National Retail Federation President Matthew Shay went on record specifically to take issue with the part of the law that mandates businesses to offer health insurance options. “Although the Court upheld the law’s constitutionality, many problems remain,” he stated. “It penalizes employers too much; it doesn’t do enough to reduce the cost of health care; and it is unreasonably complicated and difficult to implement and administer. This law will have a dramatic, negative impact on every employer and employee in the United States and further constrain job creation and economic growth.”
And restaurants feel the same way. In a world where food prices aren’t getting any cheaper, the average eatery has a difficult enough time balancing the budget. Add in the health insurance mandate with its expectation that employers offer options to their employees, and it could be a recipe for disaster, says National Restaurant Association CEO Dawn Sweeney.
Making no bones about where she and her organization stand on the issue, she urged Congress to keep trying to repeal the law since the Supreme Court wouldn’t rule it unconstitutional:
“This unworkable law cannot stand as is. We need reform that address the increasing costs our members are faced with each year. Restaurant owners are looking for solutions that will allow them to provide better health care coverage options for their team members, but they cannot be saddled with excessive costs and regulatory burdens that threaten their very business. We ask members of Congress to take action that helps the restaurant industry continue to help create jobs and grow the national economy.”

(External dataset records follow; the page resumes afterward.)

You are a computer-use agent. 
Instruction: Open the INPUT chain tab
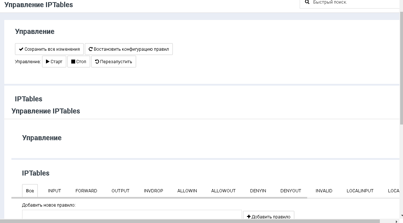point(55,191)
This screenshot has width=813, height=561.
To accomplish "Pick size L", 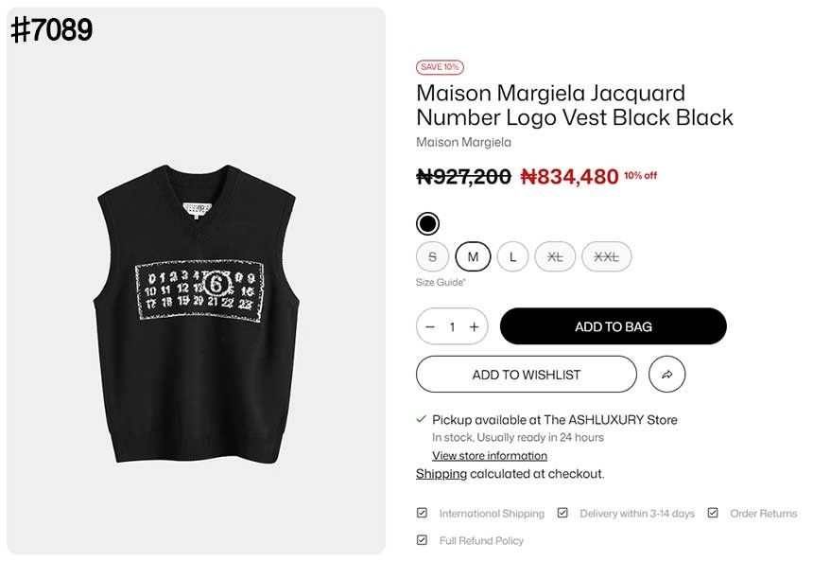I will coord(512,256).
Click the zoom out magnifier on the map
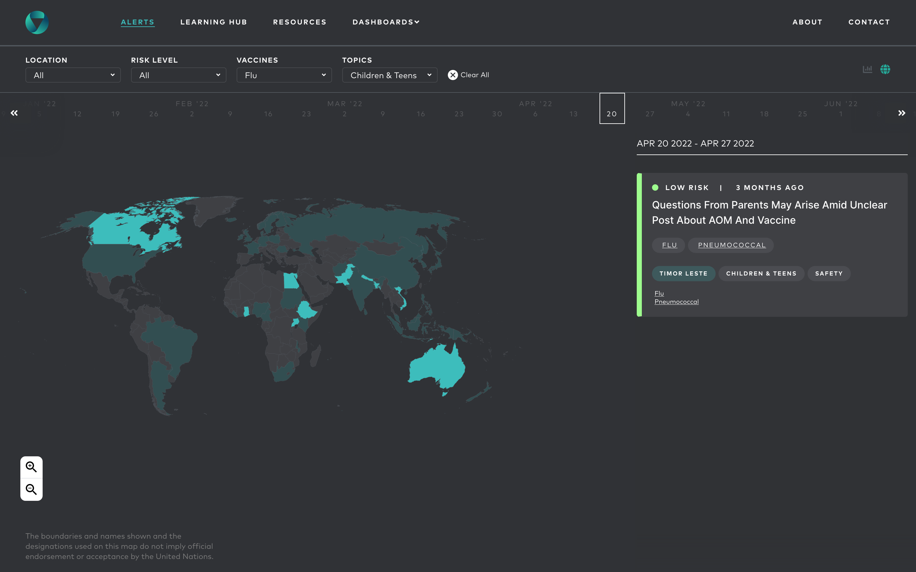Screen dimensions: 916x572 pyautogui.click(x=31, y=489)
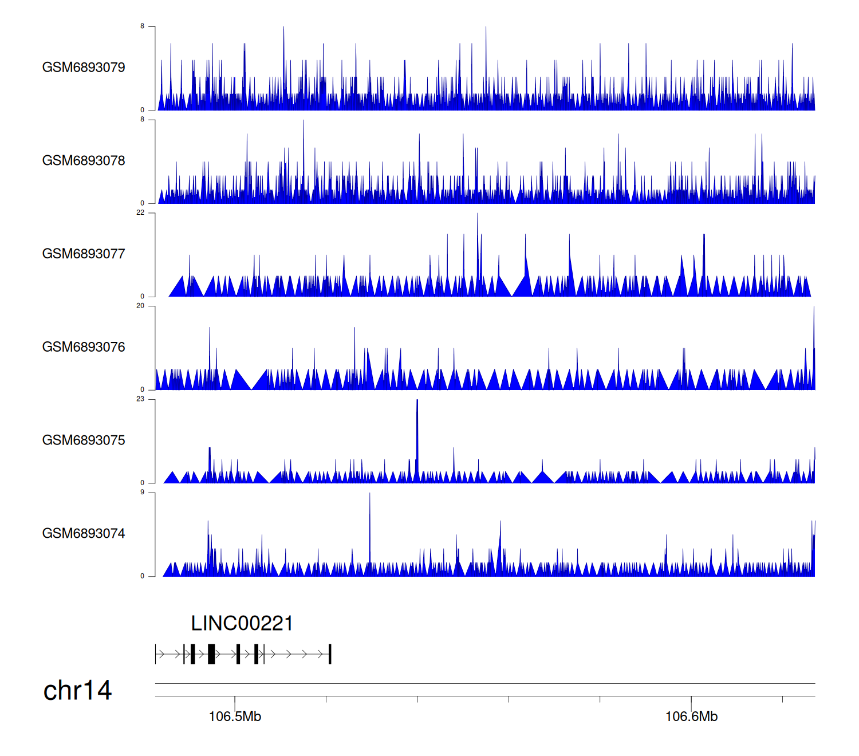This screenshot has height=756, width=859.
Task: Click the 106.6Mb axis tick label
Action: coord(691,716)
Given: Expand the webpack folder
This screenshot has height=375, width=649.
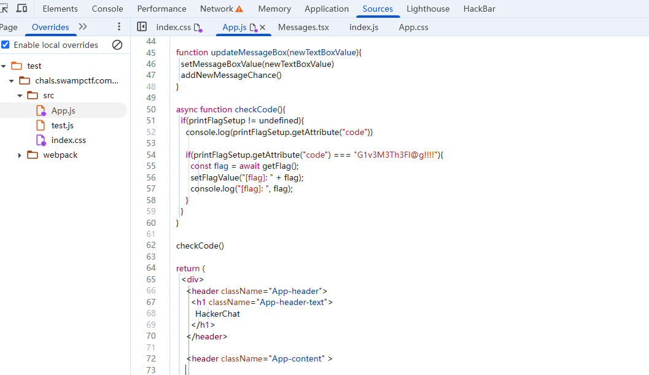Looking at the screenshot, I should (x=20, y=155).
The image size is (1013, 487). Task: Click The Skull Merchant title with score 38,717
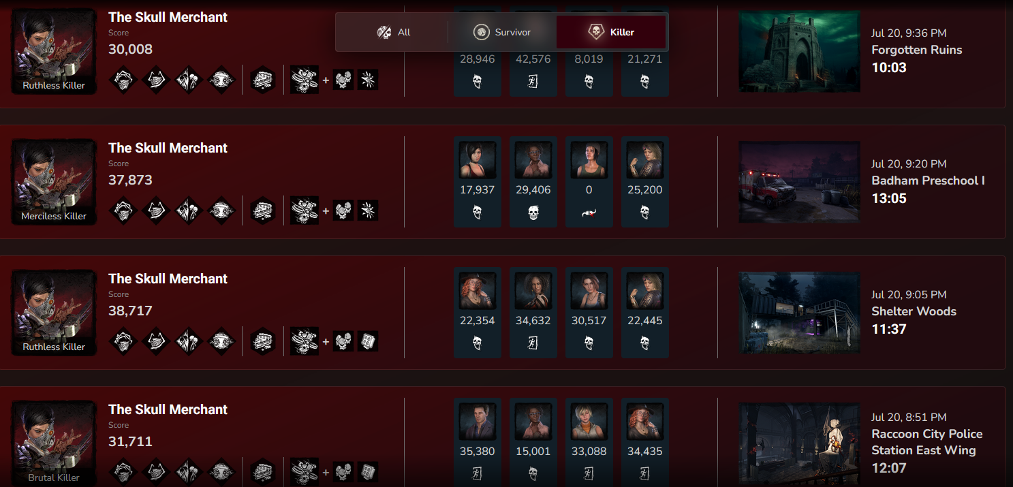[168, 279]
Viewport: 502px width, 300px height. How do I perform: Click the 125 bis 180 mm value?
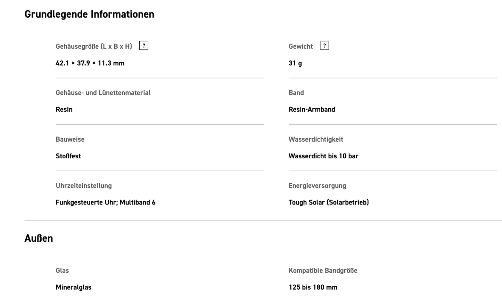coord(313,287)
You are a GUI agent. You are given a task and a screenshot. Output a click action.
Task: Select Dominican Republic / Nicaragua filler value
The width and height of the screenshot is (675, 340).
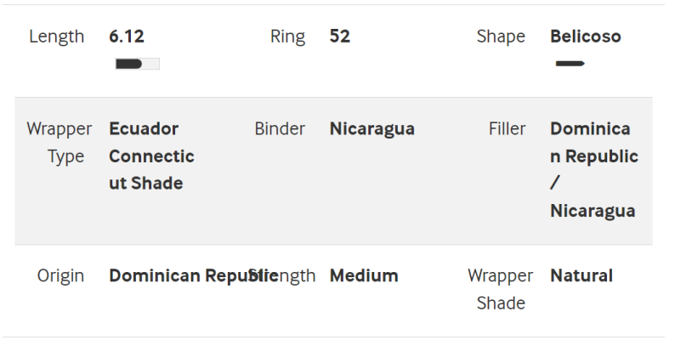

The one business type that seemed to thrive on the news the day of the Court decision was the hospital sector. One such example, HCA Holdings – a leading hospital and healthcare facility operator – moved from an open of $26.55 to a close of $29.47. So clearly, the markets expect Obamacare to bring hospitals an influx of new, paying customers.
Only time will tell whether any of the opinions, worries and hopes everyone is busy spouting right now actually happen or not. But one way or the other, it seems safe to say that, unless the law is repealed, we’re bound to see a much different United States of America in the next decade or so.